WHAT IS REQUIRED> When you reach the line with "The height and width of the screenshot is (308, 1568)." in the data below, begin printing lines exactly, and stop once the line with "Given: Open the brick meme image" has been printed.

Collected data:
╔══

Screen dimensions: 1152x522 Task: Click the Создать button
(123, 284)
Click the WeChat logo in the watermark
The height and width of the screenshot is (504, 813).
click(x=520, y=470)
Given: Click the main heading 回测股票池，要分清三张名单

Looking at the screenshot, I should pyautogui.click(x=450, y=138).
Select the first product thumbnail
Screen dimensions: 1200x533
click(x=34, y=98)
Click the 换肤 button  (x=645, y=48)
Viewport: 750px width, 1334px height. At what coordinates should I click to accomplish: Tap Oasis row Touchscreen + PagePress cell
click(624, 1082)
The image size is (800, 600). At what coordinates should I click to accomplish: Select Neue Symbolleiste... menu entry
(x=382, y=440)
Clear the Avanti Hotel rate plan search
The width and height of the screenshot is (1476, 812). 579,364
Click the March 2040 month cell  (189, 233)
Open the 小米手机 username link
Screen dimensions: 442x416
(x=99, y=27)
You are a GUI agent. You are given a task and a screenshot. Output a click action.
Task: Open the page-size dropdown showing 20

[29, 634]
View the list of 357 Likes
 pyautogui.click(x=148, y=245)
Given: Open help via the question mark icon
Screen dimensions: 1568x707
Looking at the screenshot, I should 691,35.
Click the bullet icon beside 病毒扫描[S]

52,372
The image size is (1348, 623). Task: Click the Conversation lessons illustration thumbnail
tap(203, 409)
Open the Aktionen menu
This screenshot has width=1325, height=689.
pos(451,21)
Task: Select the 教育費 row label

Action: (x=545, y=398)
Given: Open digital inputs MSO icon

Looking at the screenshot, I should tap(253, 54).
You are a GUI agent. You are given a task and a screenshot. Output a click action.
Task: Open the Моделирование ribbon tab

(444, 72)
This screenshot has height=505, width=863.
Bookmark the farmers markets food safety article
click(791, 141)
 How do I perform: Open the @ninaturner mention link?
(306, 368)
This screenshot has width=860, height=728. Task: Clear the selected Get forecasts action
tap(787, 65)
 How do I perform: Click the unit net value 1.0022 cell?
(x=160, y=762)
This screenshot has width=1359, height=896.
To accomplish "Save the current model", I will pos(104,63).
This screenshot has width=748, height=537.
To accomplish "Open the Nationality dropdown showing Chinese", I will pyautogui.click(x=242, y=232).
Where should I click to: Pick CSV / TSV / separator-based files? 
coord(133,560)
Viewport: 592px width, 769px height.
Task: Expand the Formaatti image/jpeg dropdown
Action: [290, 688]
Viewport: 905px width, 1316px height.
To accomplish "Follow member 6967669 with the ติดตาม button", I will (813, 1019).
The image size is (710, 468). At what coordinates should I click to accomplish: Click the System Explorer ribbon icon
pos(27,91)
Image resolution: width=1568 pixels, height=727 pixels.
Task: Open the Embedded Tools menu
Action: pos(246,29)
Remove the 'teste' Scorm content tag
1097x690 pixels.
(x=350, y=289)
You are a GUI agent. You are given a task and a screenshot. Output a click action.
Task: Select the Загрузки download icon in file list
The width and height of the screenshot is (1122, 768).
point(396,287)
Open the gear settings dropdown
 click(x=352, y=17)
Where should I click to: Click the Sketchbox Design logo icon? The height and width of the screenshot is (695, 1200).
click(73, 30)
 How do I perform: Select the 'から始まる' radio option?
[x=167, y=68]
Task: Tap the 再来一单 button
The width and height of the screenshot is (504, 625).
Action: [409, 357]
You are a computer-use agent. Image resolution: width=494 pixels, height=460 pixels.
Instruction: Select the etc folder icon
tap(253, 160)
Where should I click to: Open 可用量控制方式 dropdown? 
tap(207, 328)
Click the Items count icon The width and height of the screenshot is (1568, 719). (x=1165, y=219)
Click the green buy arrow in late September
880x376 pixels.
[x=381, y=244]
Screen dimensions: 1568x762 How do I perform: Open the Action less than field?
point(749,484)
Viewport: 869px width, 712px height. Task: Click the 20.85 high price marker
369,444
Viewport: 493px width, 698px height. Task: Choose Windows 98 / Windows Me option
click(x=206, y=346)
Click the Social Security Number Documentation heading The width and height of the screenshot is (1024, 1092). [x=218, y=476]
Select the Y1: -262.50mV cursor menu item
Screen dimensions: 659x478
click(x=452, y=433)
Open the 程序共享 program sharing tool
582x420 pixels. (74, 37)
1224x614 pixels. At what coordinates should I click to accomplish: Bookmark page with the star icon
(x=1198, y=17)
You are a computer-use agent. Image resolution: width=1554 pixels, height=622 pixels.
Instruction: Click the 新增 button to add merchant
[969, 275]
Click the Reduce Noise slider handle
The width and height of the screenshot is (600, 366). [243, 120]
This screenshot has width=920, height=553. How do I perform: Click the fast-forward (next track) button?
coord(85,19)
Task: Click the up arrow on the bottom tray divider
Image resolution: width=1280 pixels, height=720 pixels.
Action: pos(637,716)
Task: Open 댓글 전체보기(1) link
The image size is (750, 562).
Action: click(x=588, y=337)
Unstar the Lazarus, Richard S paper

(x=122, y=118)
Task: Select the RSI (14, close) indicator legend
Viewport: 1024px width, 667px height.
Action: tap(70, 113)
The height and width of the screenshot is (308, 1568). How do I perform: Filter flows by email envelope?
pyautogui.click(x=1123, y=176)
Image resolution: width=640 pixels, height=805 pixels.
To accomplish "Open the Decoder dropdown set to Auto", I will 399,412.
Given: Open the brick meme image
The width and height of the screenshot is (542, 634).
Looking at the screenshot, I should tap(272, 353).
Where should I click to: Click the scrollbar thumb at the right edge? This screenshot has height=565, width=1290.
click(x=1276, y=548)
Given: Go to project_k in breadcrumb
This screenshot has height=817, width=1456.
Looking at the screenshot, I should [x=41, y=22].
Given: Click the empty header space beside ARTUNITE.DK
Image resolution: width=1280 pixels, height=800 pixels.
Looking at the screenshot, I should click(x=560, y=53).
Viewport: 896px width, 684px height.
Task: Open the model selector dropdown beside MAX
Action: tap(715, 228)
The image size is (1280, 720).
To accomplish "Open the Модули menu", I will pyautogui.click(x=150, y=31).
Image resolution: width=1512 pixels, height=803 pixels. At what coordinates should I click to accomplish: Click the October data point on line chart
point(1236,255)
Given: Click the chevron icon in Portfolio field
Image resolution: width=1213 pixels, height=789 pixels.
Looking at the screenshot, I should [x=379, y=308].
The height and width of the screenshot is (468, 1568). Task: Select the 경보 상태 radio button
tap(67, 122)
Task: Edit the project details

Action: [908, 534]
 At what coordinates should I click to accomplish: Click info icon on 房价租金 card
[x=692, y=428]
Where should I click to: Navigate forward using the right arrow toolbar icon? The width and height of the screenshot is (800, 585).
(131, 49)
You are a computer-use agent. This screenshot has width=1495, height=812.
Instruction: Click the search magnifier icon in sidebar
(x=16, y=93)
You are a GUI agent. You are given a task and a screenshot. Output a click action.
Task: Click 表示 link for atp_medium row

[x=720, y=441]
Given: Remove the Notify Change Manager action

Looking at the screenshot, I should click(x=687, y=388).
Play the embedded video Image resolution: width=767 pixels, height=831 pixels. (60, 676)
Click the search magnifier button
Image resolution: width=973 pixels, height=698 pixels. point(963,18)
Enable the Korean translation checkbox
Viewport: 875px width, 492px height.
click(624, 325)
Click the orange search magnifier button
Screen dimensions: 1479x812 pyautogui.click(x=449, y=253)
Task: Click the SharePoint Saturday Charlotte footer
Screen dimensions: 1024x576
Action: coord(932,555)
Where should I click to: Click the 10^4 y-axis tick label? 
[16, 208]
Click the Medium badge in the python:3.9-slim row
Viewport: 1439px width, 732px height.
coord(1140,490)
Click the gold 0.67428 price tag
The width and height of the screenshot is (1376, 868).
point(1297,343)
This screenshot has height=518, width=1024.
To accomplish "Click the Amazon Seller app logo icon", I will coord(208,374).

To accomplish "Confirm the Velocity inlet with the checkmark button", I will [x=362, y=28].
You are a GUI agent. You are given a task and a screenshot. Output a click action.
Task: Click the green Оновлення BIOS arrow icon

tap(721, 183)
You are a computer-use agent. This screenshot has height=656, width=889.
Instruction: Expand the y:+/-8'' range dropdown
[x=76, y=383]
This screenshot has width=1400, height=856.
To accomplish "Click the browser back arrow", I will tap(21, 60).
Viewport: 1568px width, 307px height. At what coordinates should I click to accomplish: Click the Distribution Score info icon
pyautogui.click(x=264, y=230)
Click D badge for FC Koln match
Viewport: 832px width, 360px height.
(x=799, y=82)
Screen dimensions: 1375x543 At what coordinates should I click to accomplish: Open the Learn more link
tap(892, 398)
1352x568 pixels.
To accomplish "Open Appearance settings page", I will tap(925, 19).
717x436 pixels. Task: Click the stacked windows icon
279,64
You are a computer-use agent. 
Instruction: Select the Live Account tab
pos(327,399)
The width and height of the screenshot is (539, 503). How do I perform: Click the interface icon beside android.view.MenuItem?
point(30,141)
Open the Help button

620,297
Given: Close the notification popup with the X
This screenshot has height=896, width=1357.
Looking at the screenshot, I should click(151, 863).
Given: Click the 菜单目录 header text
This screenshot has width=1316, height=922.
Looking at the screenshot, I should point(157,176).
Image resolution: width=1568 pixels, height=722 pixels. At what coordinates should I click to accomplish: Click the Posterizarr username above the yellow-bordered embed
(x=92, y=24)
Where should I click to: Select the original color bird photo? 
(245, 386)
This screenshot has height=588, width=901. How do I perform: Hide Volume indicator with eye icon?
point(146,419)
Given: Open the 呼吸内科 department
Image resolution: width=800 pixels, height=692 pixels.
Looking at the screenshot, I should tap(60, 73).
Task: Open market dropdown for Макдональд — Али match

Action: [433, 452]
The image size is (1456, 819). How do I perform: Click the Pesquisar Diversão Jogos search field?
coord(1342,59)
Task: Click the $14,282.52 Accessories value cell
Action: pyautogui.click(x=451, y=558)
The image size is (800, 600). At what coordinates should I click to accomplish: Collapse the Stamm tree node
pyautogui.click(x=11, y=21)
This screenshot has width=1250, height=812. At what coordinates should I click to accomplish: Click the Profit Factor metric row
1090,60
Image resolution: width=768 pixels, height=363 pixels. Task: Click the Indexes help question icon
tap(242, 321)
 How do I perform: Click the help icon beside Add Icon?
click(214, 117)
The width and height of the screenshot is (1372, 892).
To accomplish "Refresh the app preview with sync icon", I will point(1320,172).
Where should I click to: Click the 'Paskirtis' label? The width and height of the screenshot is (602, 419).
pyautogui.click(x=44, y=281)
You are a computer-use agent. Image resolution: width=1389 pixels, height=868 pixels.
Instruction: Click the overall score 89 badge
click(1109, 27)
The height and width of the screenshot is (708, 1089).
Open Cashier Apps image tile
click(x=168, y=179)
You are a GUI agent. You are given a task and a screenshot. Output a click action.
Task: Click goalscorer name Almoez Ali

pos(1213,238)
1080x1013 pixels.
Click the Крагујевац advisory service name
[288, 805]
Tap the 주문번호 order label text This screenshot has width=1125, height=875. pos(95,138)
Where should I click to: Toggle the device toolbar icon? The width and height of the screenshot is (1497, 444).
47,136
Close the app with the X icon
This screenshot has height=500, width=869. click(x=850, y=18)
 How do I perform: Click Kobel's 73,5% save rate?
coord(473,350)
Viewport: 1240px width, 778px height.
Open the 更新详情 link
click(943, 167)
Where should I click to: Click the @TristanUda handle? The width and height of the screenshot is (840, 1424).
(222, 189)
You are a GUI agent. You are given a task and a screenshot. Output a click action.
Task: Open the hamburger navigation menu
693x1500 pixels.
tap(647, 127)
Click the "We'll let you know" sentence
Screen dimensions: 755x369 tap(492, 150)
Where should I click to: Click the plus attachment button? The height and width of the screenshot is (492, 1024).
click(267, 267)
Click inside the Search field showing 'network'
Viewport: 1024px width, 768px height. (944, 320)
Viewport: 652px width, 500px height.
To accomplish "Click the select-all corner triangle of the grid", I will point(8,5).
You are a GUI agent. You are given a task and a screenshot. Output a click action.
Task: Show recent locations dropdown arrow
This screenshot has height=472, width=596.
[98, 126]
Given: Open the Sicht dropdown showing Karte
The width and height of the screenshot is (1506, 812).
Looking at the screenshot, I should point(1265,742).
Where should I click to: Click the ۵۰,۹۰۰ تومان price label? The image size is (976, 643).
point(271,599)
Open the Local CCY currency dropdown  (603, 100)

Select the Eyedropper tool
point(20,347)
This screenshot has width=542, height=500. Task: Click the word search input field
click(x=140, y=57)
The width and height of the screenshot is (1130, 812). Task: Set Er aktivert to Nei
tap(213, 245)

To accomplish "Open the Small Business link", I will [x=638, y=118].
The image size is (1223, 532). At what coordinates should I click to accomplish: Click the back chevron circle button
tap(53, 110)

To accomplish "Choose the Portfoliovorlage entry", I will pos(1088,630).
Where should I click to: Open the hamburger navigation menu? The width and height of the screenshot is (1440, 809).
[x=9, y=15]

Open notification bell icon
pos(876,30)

╚══

TASK RESPONSE>
The height and width of the screenshot is (308, 1568). How do I perform: Filter flows by email envelope?
pyautogui.click(x=1123, y=176)
Image resolution: width=640 pixels, height=805 pixels.
To accomplish "Open the Decoder dropdown set to Auto", I will 399,412.
Given: Open the brick meme image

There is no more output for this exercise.